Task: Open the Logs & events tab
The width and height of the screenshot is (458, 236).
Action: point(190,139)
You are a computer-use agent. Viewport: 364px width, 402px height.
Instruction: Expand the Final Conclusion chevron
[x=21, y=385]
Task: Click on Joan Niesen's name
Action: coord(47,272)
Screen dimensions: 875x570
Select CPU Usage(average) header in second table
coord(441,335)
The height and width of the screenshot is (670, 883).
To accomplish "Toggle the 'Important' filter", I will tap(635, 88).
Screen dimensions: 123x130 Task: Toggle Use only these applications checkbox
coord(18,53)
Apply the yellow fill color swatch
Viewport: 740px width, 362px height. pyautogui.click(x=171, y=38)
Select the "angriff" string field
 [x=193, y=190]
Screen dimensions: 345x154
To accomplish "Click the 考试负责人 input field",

##########

## Problem description
So that nothing is lost, write out each record exactly as it appears above.

## Task result
Task: Open the Logs & events tab
The width and height of the screenshot is (458, 236).
Action: point(190,139)
You are a computer-use agent. Viewport: 364px width, 402px height.
Instruction: Expand the Final Conclusion chevron
[x=21, y=385]
Task: Click on Joan Niesen's name
Action: coord(47,272)
Screen dimensions: 875x570
Select CPU Usage(average) header in second table
coord(441,335)
The height and width of the screenshot is (670, 883).
To accomplish "Toggle the 'Important' filter", I will tap(635, 88).
Screen dimensions: 123x130 Task: Toggle Use only these applications checkbox
coord(18,53)
Apply the yellow fill color swatch
Viewport: 740px width, 362px height. pyautogui.click(x=171, y=38)
Select the "angriff" string field
 [x=193, y=190]
Screen dimensions: 345x154
To accomplish "Click the 考试负责人 input field",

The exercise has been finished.